[Okuma Metni]:
• • • •

İkinci Şua’yı Anlamak - 31

Afife ARTIK

Ferdiyetin delili olarak Hâkimiyet

İsm-i Ferd’in Beşinci İşaretinin ana konusu hâkimiyettir. İşte bu işarette hâkimiyetle ilgili olarak geçen kavramlar da bunlardır:

  • Rububiyyet-i Mutkala derecesindeki hâkimiyet-i İlahiye
  • İstiklal
  • İnfirad
  • Gayrın müdahalesini red
  • Ehadiyyet, Ferdiyet, Vahdet
  • İntizam-ı ekmel
  • İnsicam-ı ecmel
  • Muvazene-i kainat

Hâkimiyetin şüphe götürmez şekilde ifade edildiği Kur’an ayetlerinden birisi, Risale-i Nur’da hâkimiyet konusunun izah edildiği yerlerde zikredilen bu ayettir: [i] لَوْ كَانَ ف۪يهِمَٓا اٰلِهَةٌ اِلَّا اللّٰهُ لَفَسَدَتَاۚ.

Hâkimiyetin kainattaki delili olan tekvini ayet ise intizam-ı ekmel ve insicam-ı ecmeldir ki kainatın muvazenesinin sebebidir. Enfüs alemimizde Hâkimiyetin delili ise sahibimiz ve malikimiz olan Allah’dan gayrısının hükmüne açık hale geldiğimizde yaşadığımız herc-ü mercdir ki ihlasa münafi hallerimizdir. Karede iman ve kazaya rızanın en müessir ilaç olması da Rabbimizin hâkimiyetinin iç alemimizdeki delillerindendir.

Hâkimiyetin olmazsa olmazı istiklal ve infiraddır. Yani; bağımsız olmak, başka hüküm altına girmemek ve tek olmak. Başkalarının müdahalesi olan yerde bir tek hâkimden söz etmek mümkün değildir. Tekliğin olmadığı yerde ise hâkimiyete nakıse gelir.

Her konu gibi bu konuyu da anlamak için bildiğimiz ve bize görünür olanı kullanmamız gerek. Hâkimiyet, insanlık âleminde nasıl görünüyor?

İnsan aciz ve fakir ve başkalarının yardımına muhtaç olduğu halde hâkimiyetin dünyada bir temsili ve gölgesi olan padişahlık, valilik, muhtarlık gibi makamların ikiliği kaldırmaması hâkimiyette infiradın önemini gösteriyor. Bir memlekette iki padişah, bir vilayette iki vali, bir köyde iki muhtar olmaz. Olsa, düzen bozulur.

• • • •

[Satırlar]:
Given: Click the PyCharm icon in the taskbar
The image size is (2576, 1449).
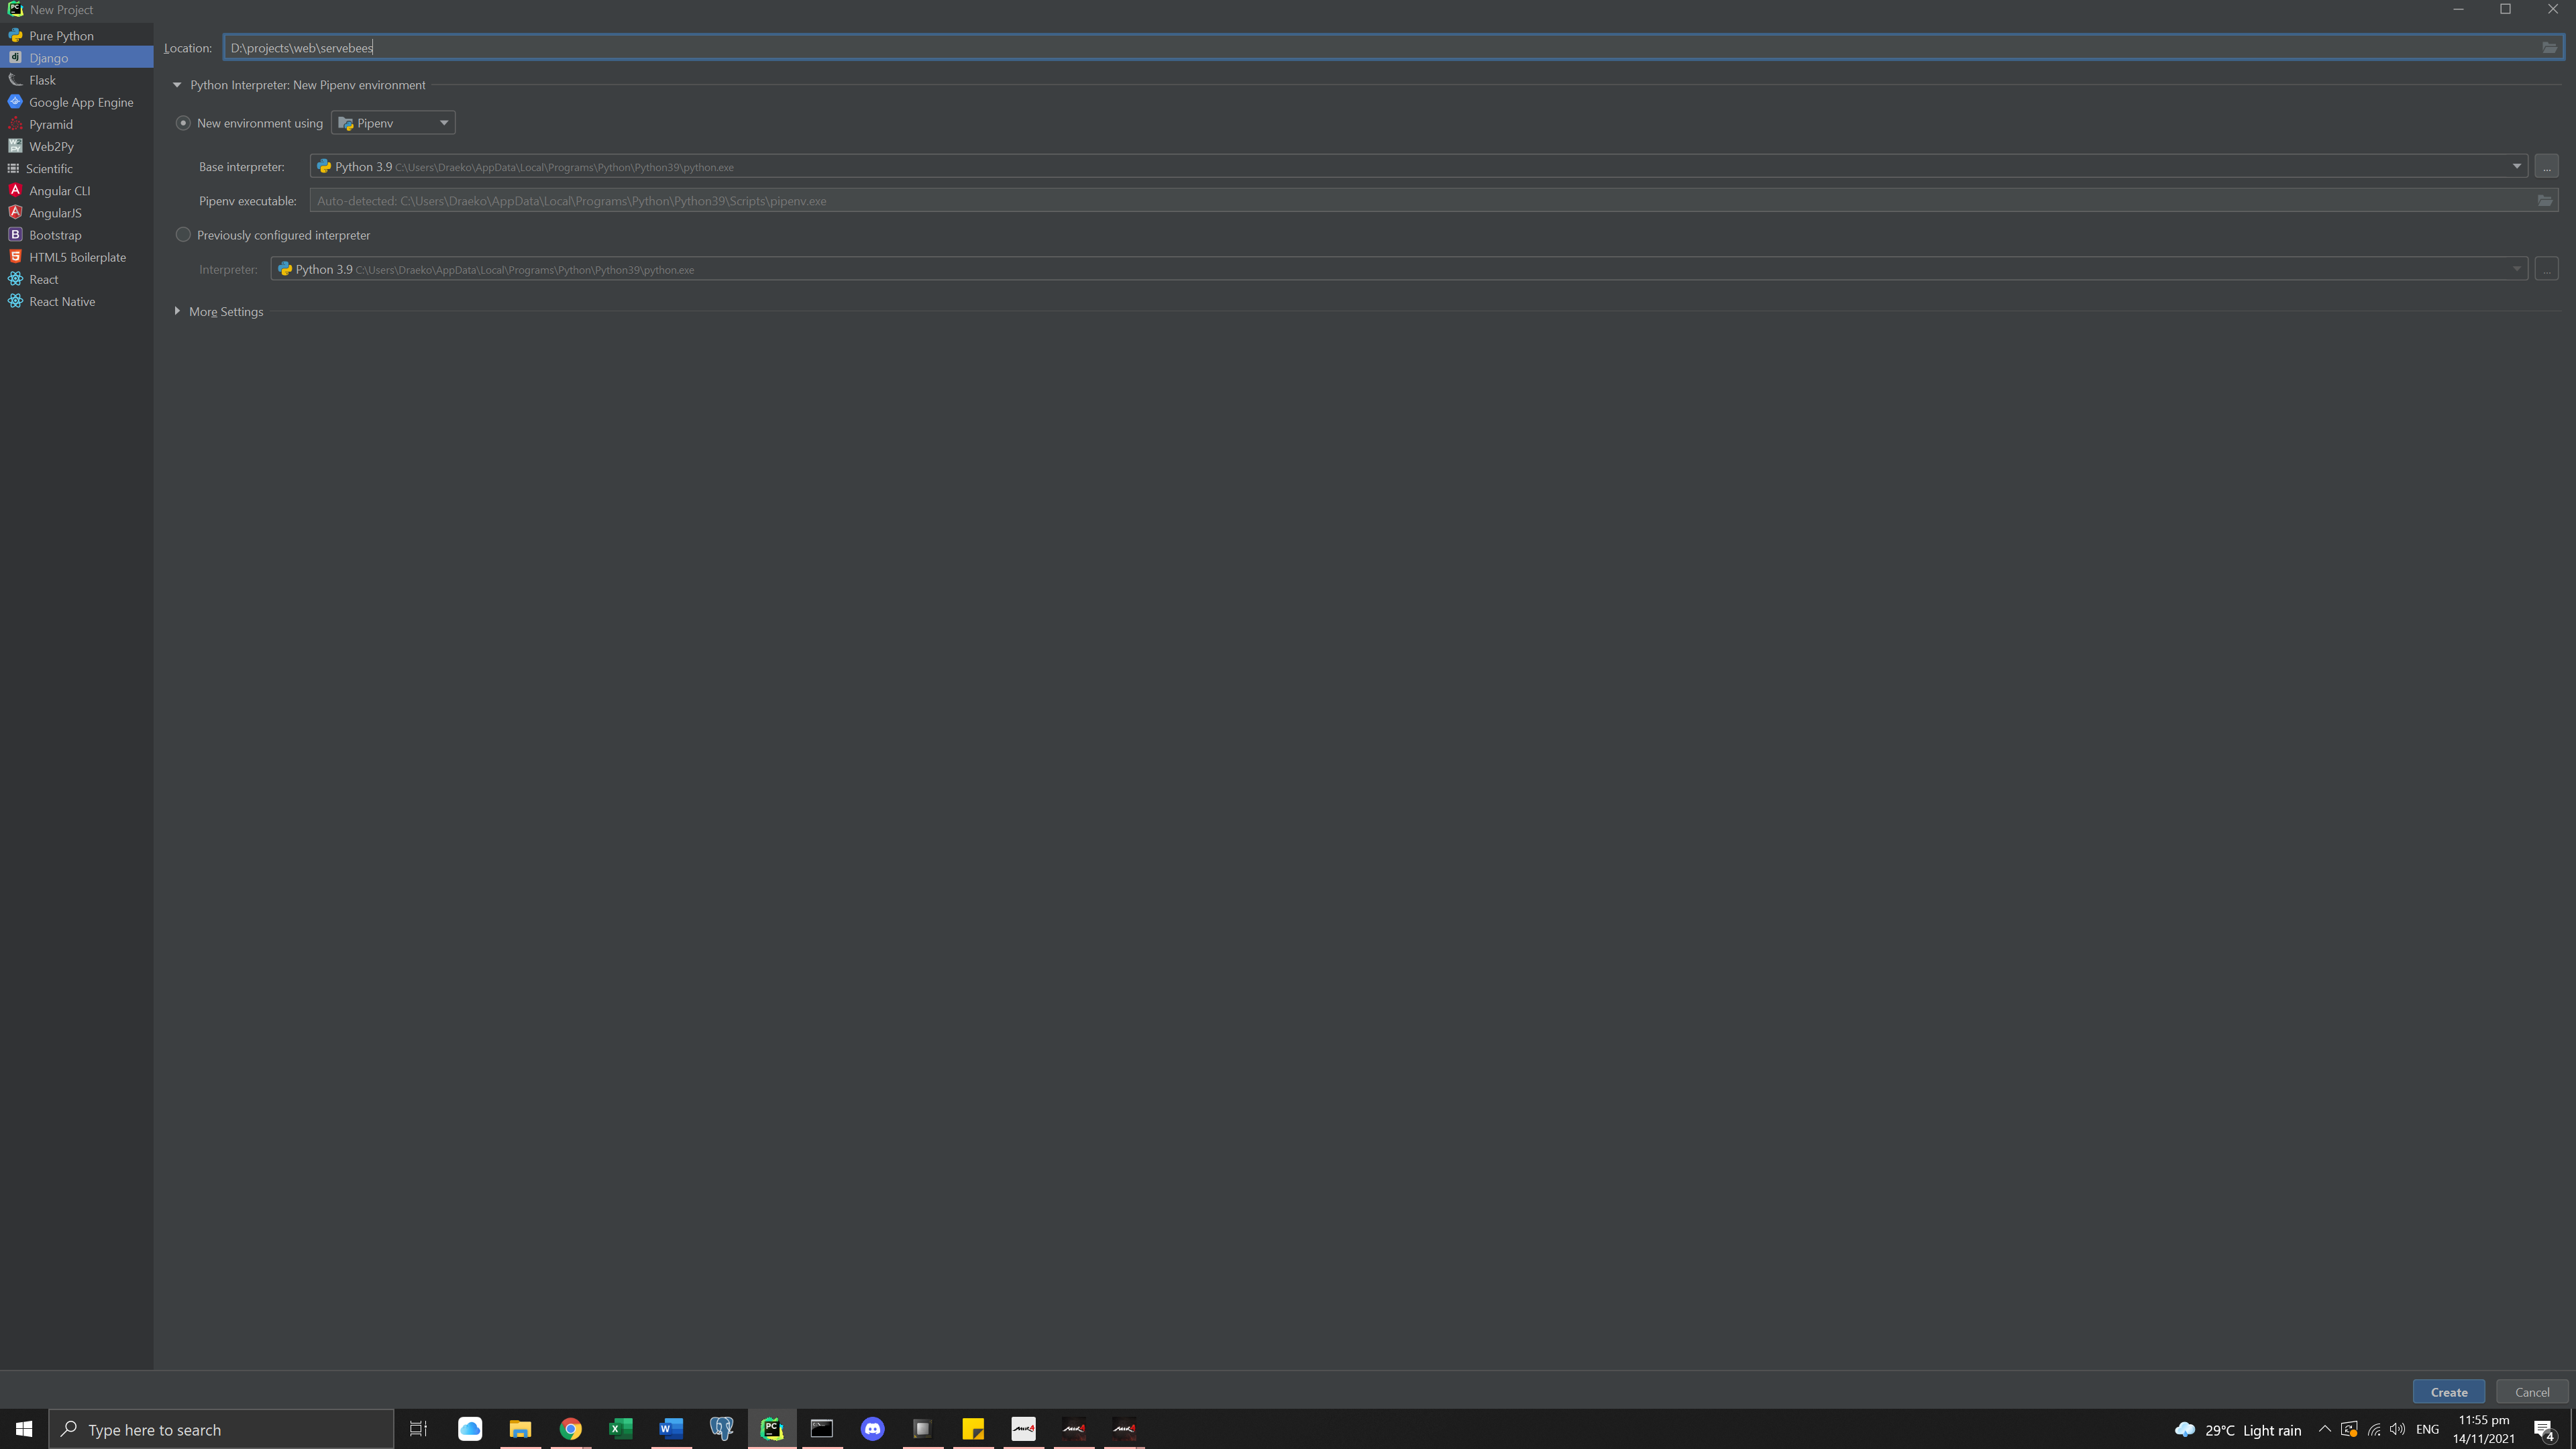Looking at the screenshot, I should (x=771, y=1429).
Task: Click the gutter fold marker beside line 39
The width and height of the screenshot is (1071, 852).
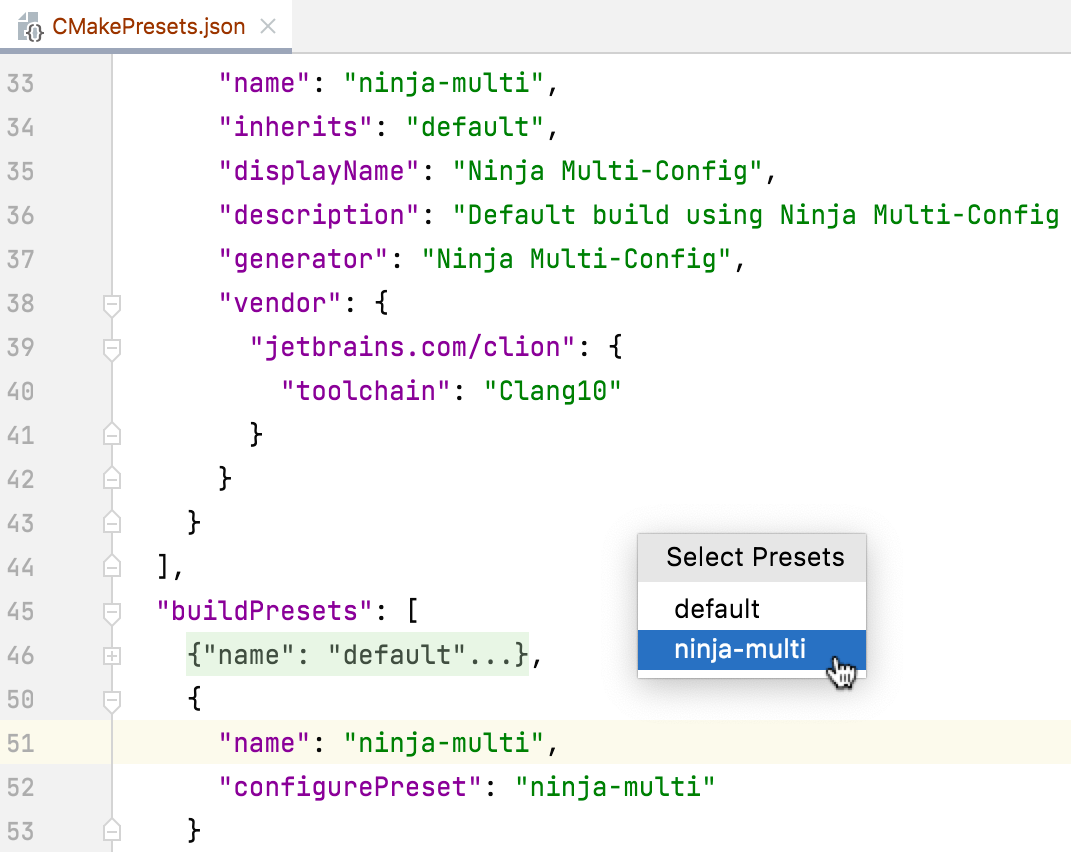Action: click(x=111, y=347)
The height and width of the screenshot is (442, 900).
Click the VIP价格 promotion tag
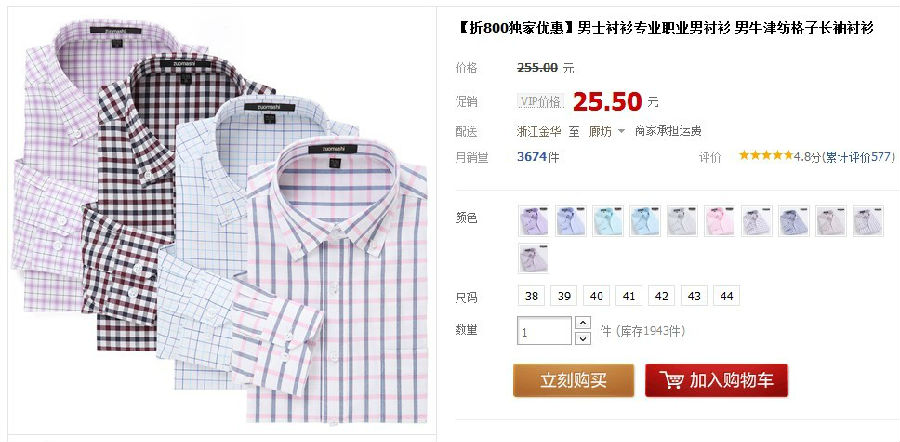coord(541,102)
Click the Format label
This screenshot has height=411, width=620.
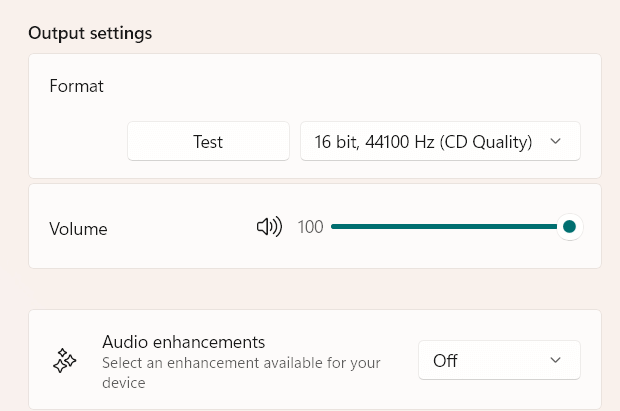(76, 86)
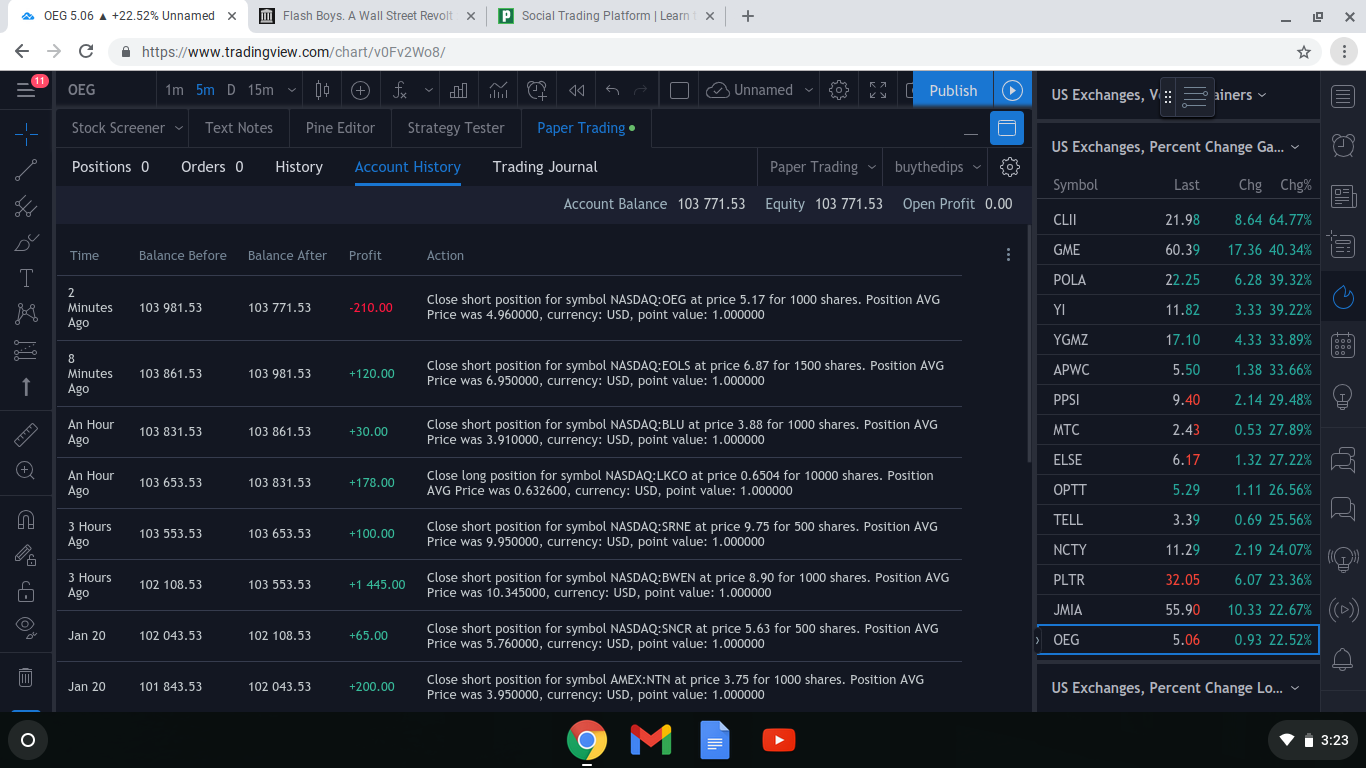The image size is (1366, 768).
Task: Select GME row in gainers watchlist
Action: point(1178,250)
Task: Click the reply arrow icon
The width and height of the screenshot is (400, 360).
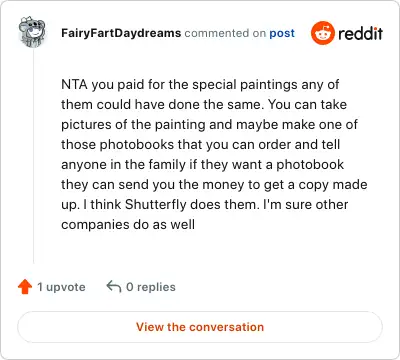Action: click(x=114, y=286)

• • • •

[Problemler ve Görevler]:
A. Hâkimiyet üzerine metinde "Hâkimiyetin olmazsa olmazı" ile başlayıp "hâkimiyete nakıse gelir." ile biten kısmı, "istiklal" yerine "bağımsızlık" koyarak yeniden yazın.
B. Girdilerin tamamını, resimleri dışarıda bırakarak, satır satır olduğu gibi aktarın.
Girdilerin metinle hiçbir ilgisi yoktur.

[Çözülmüş Görevler]:
A.
Hâkimiyetin olmazsa olmazı bağımsızlık ve infiraddır. Yani; bağımsız olmak, başka hüküm altına girmemek ve tek olmak. Başkalarının müdahalesi olan yerde bir tek hâkimden söz etmek mümkün değildir. Tekliğin olmadığı yerde ise hâkimiyete nakıse gelir.

B.
Given: Click the PyCharm icon in the taskbar
The image size is (2576, 1449).
Looking at the screenshot, I should (x=771, y=1429).
Task: Click the gutter fold marker beside line 39
The width and height of the screenshot is (1071, 852).
Action: click(x=111, y=347)
The height and width of the screenshot is (442, 900).
Click the VIP价格 promotion tag
coord(541,102)
Click the Format label
This screenshot has height=411, width=620.
(76, 86)
The image size is (1366, 768).
Task: Select GME row in gainers watchlist
Action: point(1178,250)
Task: Click the reply arrow icon
The width and height of the screenshot is (400, 360).
Action: click(x=114, y=286)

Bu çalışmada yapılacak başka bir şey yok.